Spotify rival Deezer has just announced a $109 million funding round, just a few months after it postponed an initial public offering.
According to reports, funds will be used to redouble efforts to partner with telecom operators to offer bundled access to Deezer. That is part of an ongoing effort to blend charges into monthly cellphone contracts, in addition to signing up subscribers directly. The round comes from existing investors — including Access Industries and Orange, the former French telecom monopoly and mobile giant.
The investment group is betting big on Deezer’s strategy to bring music streaming to a global audience, particularly in developing countries.
That’s an innovative attack that initially avoids the mega-expansive US market, though the Paris-based streaming music service still counts Spotify and Apple Music among its main rivals. That means a difficult war ahead: Deezer currently has about 6 million paying subscribers in 180 countries, compared with more than 20 million paying subscribers for Spotify and roughly 10 million for Apple Music.
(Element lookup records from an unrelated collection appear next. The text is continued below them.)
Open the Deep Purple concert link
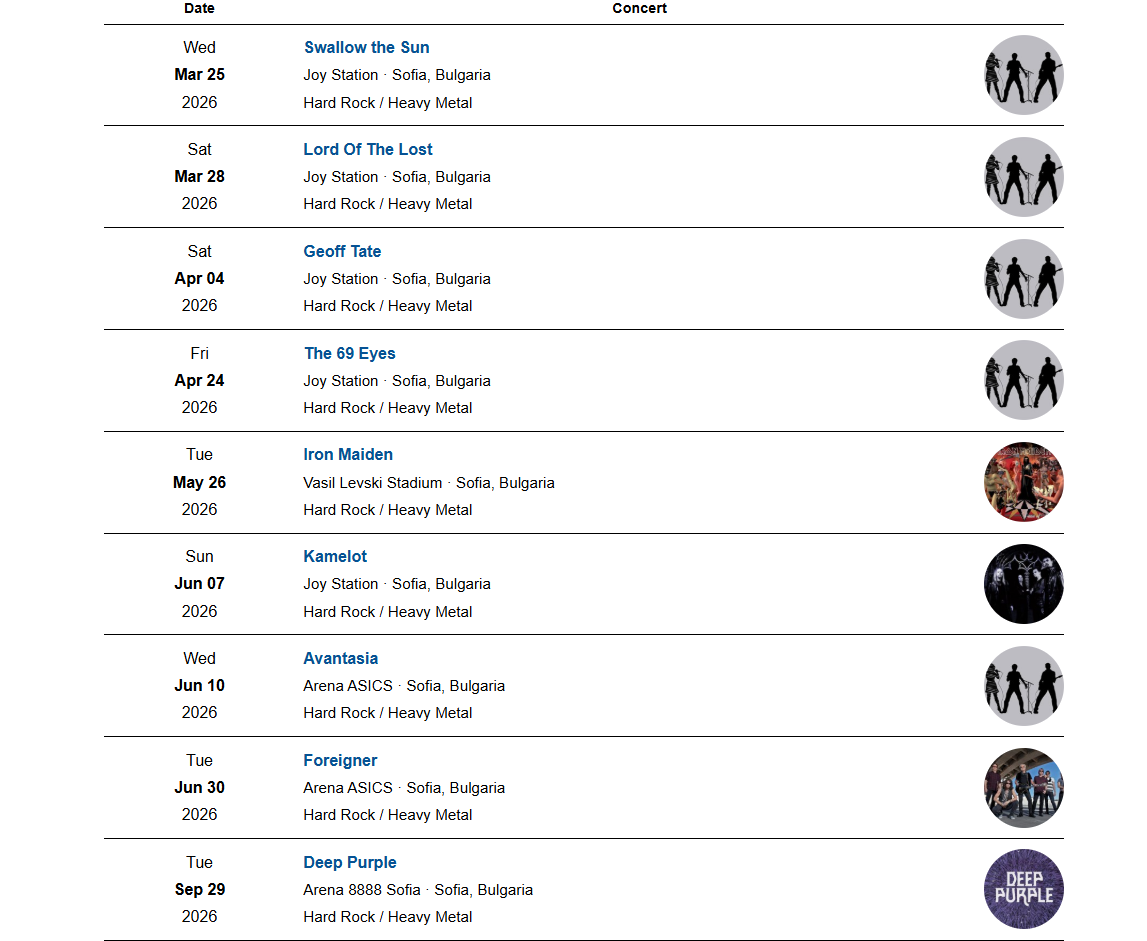Screen dimensions: 1147x941 pyautogui.click(x=349, y=862)
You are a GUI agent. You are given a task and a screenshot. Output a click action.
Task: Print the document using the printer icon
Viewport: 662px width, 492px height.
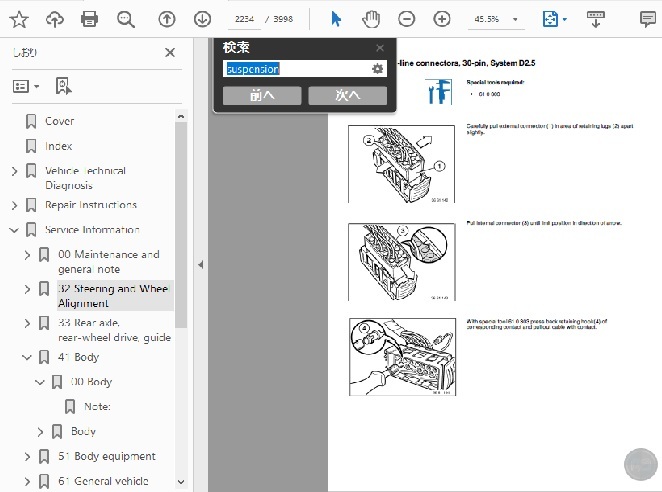(x=89, y=19)
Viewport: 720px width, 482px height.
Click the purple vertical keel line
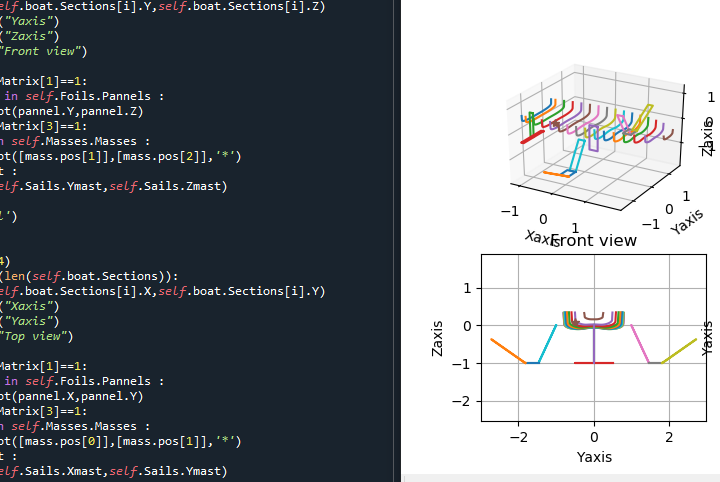tap(594, 345)
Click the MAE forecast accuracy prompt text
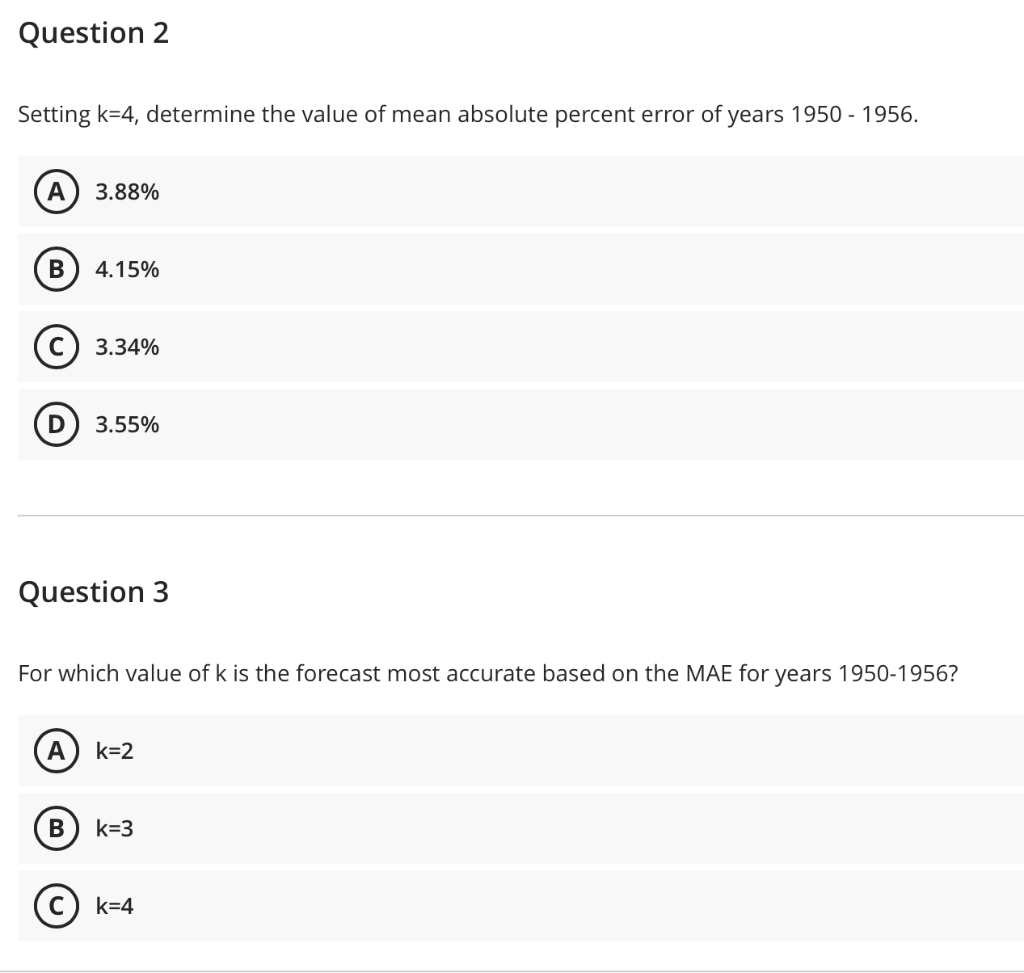Image resolution: width=1024 pixels, height=973 pixels. (x=488, y=673)
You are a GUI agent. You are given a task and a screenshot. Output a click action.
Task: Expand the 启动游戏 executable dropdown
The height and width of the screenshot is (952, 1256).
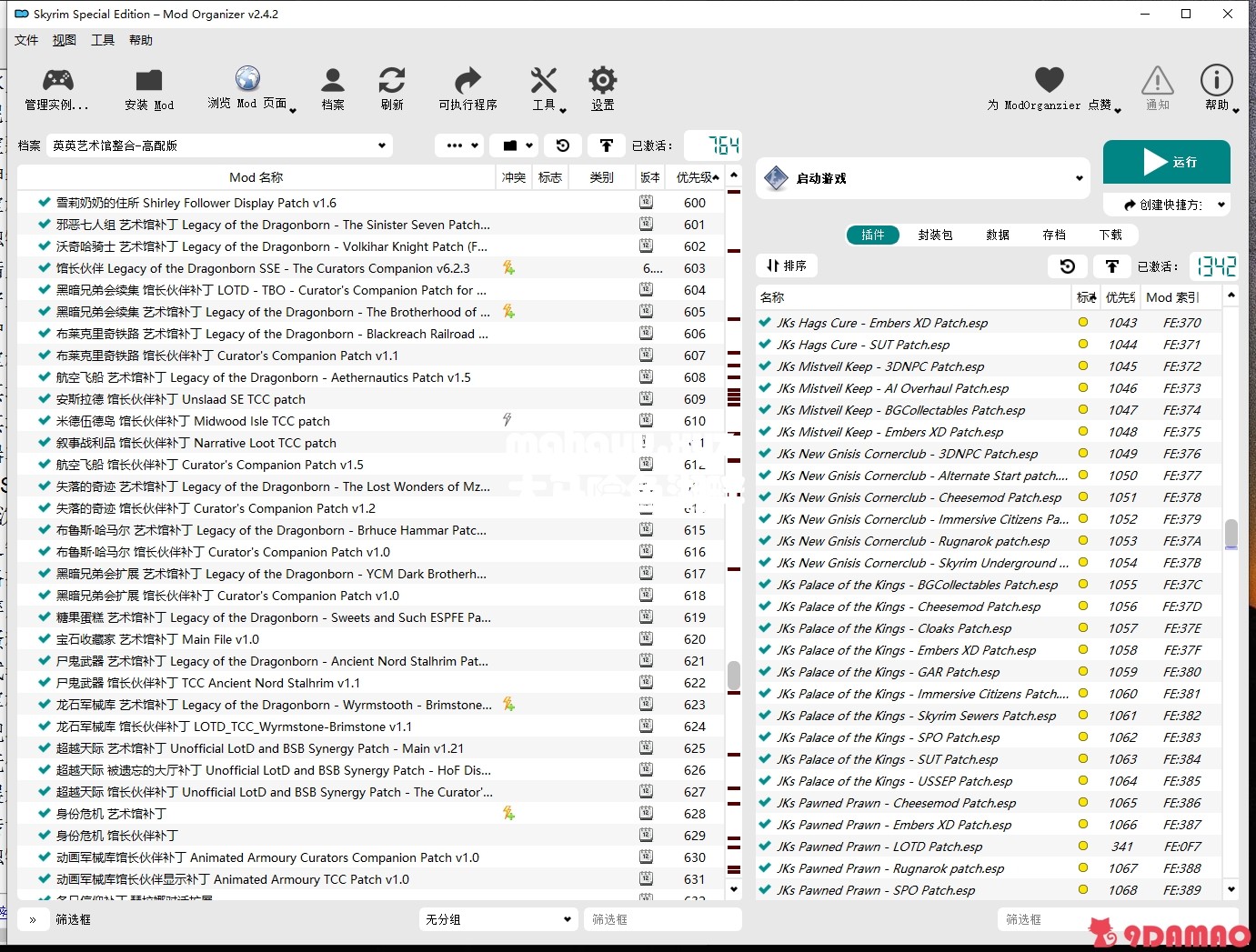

With Spotify and Apple Music growing aggressively and continuing to raise their numbers of paying subscribers, the competition is expected increase in the coming months. Also, Pandora Media has its sights on international growth to increase revenue and paying subscribers, with a ‘full stack music’ strategy that now includes on-demand. Just last year, Pandora acquired the assets of Rdio to increase its value to customers in the streaming market.
Adding to the extreme competition is the extreme amount of money these rivals have. Just this week, Hans-Holger Albrecht, Deezer’s chief executive, admitted that it would be difficult to compete head-on with its big rivals, which have access to larger financial resources. “It’s not easy to keep up with competitors,” Albrecht said. “But this won’t be a winner-takes-it-all market. If you can work with telecom operators, then the economics aren’t as tough as the likes of Spotify.”